Es seguro que el presidente entiende todo lo anterior y lo comparte intelectualmente. La pregunta que entonces cabe plantear es la siguiente: si no es la ignorancia acerca de su deber, ni la incomprensión acerca de los deberes mudos de su cargo lo que lo mueve a insistir en ese punto de vista ¿cuál es la razón, cuál el móvil secreto que lo mueve a hacerlo?

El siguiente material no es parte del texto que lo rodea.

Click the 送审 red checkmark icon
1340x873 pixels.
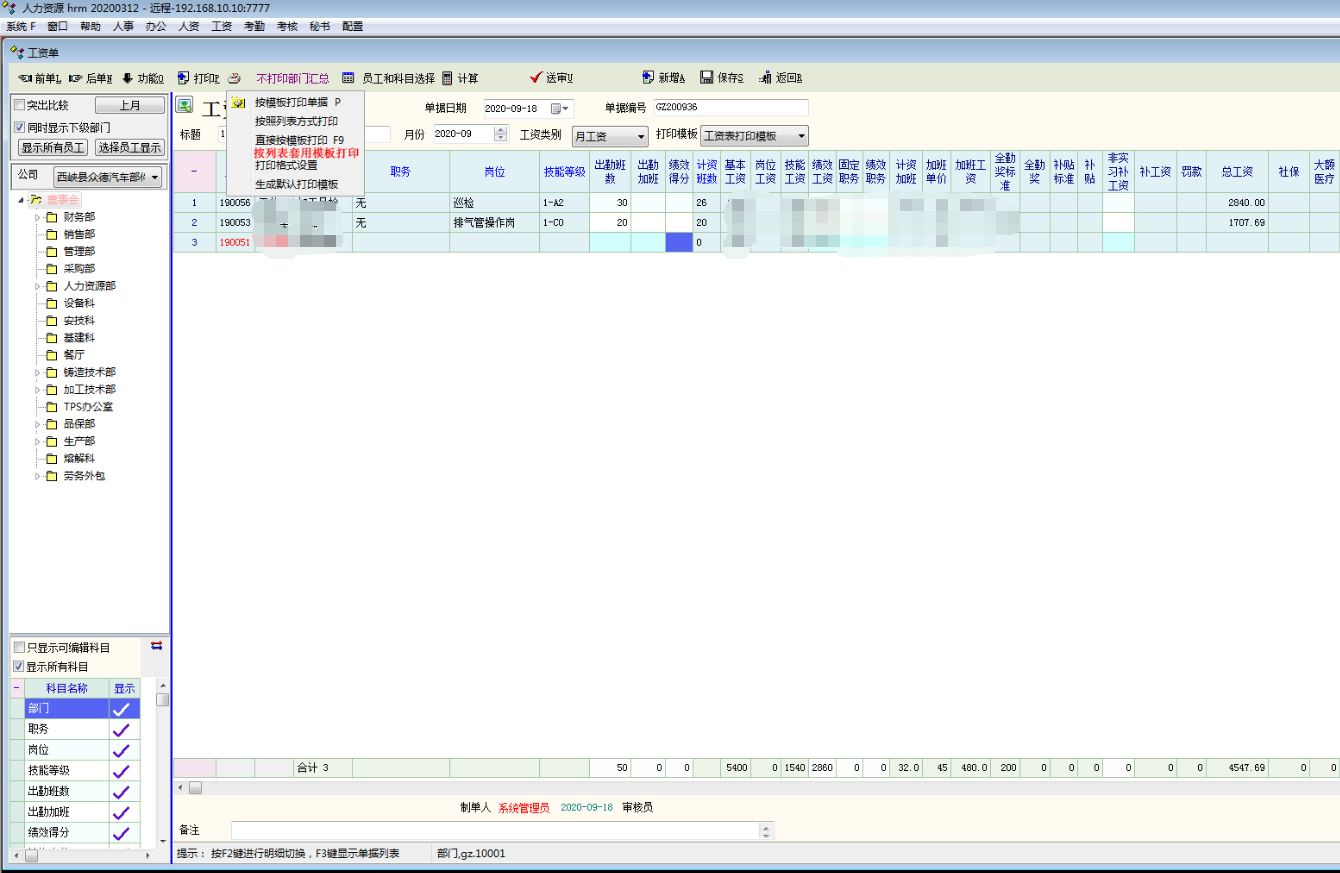536,77
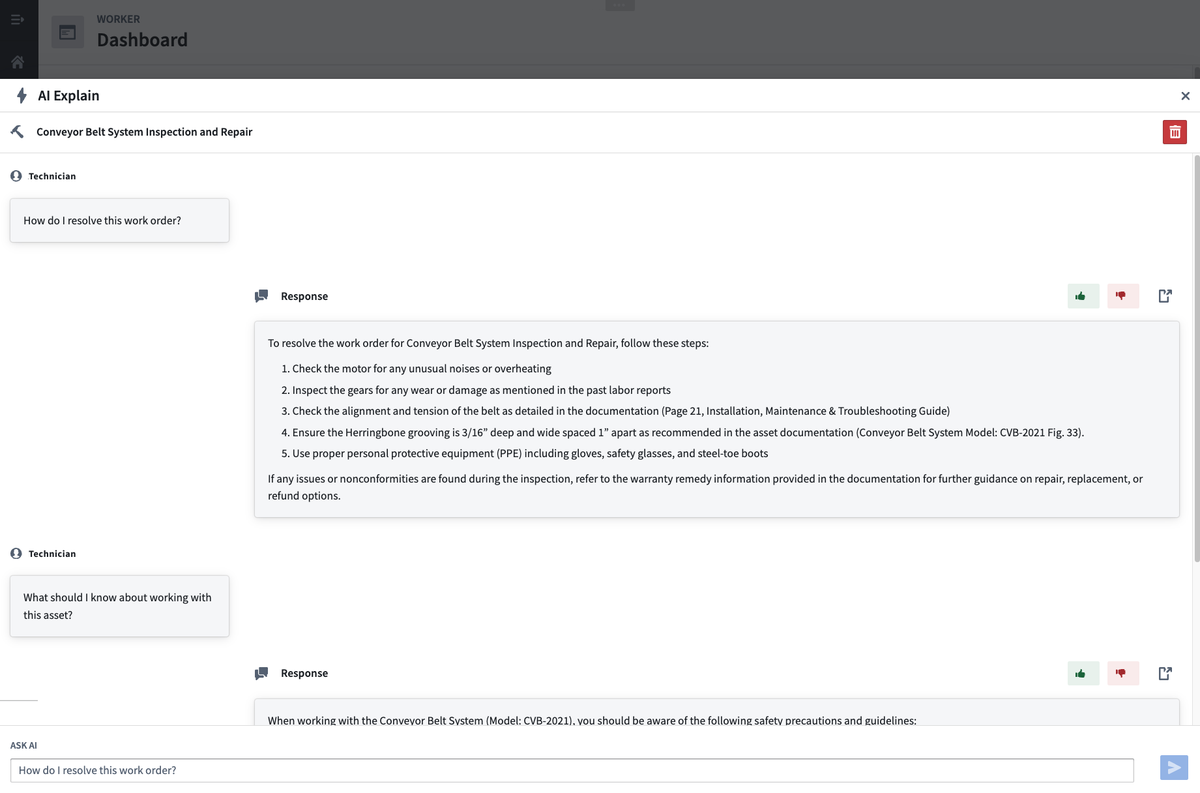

Quizá lo que hay detrás de todo esto es la vieja convicción populista, la idea de que hay una minoría malvada, cicatera y tramposa (la élite) y un pueblo abusado y virtuoso (la mayoría) y que, por fin, un miembro de la primera es castigado y el segundo vengado siquiera vicariamente. Hasta ahora esa imagen populista se había usado en la refriega política. Lo grave -lo más grave y peligroso de todo- sería que ahora se la emplee irreflexivamente en cuestiones judiciales porque si ello ocurre o se consienta que ocurra, se habrá desconocido el sentido del derecho que no es el de satisfacer los impulsos ni de la mayoría ni de nadie, sino racionalizarlos, someterlos al ascetismo de la razón. Nunca se insistirá demasiado en esto. El derecho es la búsqueda de asentimiento racional para nuestros intereses o nuestros deseos. Eso es propio de lo humano que se subraya desde Aristóteles a Kant. Los animales desean y de inmediato actúan, los seres humanos desean y antes de actuar se preguntan si eso que desean satisface los criterios para considerarlo correcto. El derecho es la diferencia entre lo animal y lo humano. ¿Se desea castigar a Hermosilla? ¿Poner en prisión a este otro que robó o a aquel que mató? Pues bien el derecho obliga -mediante las reglas y los procedimientos- a buscar asentimiento racional para lograrlo.
Y mientras ello no ocurra el presidente y los funcionarios deben recordar las reglas y guardar silencio.